Even if it's not the best way. If it's for more than one person, for the sake of sanity, pick a single way to do normal tasks. It doesn't have to be static (changes to the process/tooling can be trialed and applied), but it should be single.

I've built developer tools for big teams that improved productivity and increased my and others' happiness for a living. And I'd shred every single commit to those tools in a heartbeat in exchange for an environment where you don't have to head-scratch about what process and tools other people were using to make changes to the same code.


Yes! Absolutely! So I can focus on innovating where it matters (the product I'm developing). It alao would mean those things would be extremely polished (because a lot of people affected and interested to make it good). Also I would not need to learn so much random stuff I don't really care about.


In my experience, every time I've encountered someone who has this point of view, what they really mean is "Yes, we should have one way to do it, and it should be the way I like".

The obvious counterpoint to your statement is that if your mentality held sway, we would never have had Git and would still be on SVN.


I'm not saying this because of my rigid opinion, but because of productivity. I WISH Mercurial was the one who caught on, because everyone says it's better, more intuitive (oh, and it's written in Python which I absolutely love) but this is not the case, Git won and people should accept that.

To put another way; I HATE git, I LOVE Mercurial, but Git won, it's ubiquitous and Mercurial is not that much better.


This level of rigidity would preclude the gradual adoption of newer workflows, and hence be a hard blocker preventing any improvement or advancement.

I hesitate to criticise it, but I don't think such an environment would be polished. A frozen environment is one which can't be improved, so will naturally stagnate. You couldn't achieve a state of being "extremely polished" because those who cared to do the polishing would be denied the ability to do so because it requires change in order to do so.


You might be right on one hand, but do you think Git is "stagnating"? I don't think so.


You're free to choose a tool and use that so you can focus on the product. But only having one tool would be rather counter productive for the community as a whole.


Gcc for the longest time was the only open source C/C++ compiler. It worked fine, but you really could not consider it "polished", despite a lot of people being affected and interested to make it good. It wasn't until LLVM came around that it got better.

Having one thing doesn't ensure at all that it will be polished. In fact, it's more likely that it will stagnate.


Again, the difference in that case is that llvm is probably an order of magnitude better than gcc. Mercurial is not.


llvm is not an order of magnitude better than gcc as a compiler.


It has a completely different open-source license and that's probably the reason why people bothered.

Hg and Git are both GPLv2.


I don't believe that argument is relevant to the discussion.


As long as that way is one of the best - sure why not?


Because it's impossible to be "one of the best" for all usecases.


It's definitely hard, but why should it be impossible? I don't see the fundamental difference between Git and Hg.

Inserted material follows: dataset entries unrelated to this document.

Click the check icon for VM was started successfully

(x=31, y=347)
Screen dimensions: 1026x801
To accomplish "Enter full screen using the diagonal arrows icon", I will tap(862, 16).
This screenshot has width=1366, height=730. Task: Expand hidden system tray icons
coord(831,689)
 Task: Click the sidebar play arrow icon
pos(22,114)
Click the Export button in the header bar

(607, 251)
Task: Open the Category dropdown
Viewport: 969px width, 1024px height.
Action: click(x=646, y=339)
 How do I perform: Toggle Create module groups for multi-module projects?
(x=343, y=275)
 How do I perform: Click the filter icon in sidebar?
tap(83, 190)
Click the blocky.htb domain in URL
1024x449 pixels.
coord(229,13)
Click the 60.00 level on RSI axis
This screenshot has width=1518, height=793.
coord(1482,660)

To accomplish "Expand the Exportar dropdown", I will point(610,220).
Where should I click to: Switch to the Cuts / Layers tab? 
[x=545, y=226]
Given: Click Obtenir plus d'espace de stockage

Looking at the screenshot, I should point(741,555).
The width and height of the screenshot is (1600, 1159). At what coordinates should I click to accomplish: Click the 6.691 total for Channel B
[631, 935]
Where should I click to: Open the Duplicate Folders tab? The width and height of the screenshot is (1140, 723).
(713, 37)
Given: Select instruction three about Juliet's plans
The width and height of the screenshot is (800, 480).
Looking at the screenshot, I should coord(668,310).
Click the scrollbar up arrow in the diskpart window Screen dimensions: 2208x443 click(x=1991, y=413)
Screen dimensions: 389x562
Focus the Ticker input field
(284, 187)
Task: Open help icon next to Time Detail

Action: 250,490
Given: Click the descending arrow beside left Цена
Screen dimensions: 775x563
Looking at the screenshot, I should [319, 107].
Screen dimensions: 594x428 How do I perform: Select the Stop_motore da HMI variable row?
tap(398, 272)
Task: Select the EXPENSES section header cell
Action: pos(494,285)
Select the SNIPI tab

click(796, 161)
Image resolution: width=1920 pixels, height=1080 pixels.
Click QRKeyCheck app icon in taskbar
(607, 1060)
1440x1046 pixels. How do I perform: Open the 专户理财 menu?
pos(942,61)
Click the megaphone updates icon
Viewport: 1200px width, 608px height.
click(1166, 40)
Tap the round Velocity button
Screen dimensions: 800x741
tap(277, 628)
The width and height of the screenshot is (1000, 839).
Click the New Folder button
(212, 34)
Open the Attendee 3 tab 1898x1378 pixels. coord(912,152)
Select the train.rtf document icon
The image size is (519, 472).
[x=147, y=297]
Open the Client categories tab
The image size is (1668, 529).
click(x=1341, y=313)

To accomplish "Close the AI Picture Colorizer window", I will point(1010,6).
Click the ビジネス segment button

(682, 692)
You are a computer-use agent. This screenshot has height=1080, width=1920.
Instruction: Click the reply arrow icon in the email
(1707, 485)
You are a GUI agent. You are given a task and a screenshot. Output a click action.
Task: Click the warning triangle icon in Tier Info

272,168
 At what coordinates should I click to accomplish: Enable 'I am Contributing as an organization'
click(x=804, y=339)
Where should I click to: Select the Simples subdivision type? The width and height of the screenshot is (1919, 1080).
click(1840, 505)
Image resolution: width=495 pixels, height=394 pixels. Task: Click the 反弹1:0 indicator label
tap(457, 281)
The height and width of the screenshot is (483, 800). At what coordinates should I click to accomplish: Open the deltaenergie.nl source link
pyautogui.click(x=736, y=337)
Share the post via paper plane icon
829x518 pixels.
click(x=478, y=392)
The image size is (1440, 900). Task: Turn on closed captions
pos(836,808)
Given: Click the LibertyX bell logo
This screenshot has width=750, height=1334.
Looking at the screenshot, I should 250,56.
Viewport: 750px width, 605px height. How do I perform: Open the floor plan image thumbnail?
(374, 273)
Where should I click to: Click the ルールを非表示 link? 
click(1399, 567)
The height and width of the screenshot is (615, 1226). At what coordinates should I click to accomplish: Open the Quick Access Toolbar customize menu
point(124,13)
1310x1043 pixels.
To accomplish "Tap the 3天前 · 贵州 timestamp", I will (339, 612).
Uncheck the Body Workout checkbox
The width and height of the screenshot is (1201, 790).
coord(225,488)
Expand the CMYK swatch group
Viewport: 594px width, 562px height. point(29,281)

Git and Hg is similar, but that is not all there is to the DVCS space. Fossil target a different use case. Darcs have an entirely different underlying structure, which enables different abilities, especially during merging. I find it hard to believe that a single tool can be the best for

  * Huge monorepos and thousands of developers
  * Repos with huge binary files
  * Repos with few developers
  * Personal repos.
  * CD repos
  * Interconnected repos
Even if two different repository technologies are more or less equivalent, some things might be too cumbersome in one but not the other.


Hg actually cared about the user interface. Git didn't.


Would you hold the stance of only one way to do things if that one way turned out to be hg instead of git?


Yes. I wouldn't if it was bzr though.


Yes, of course! See my comment above.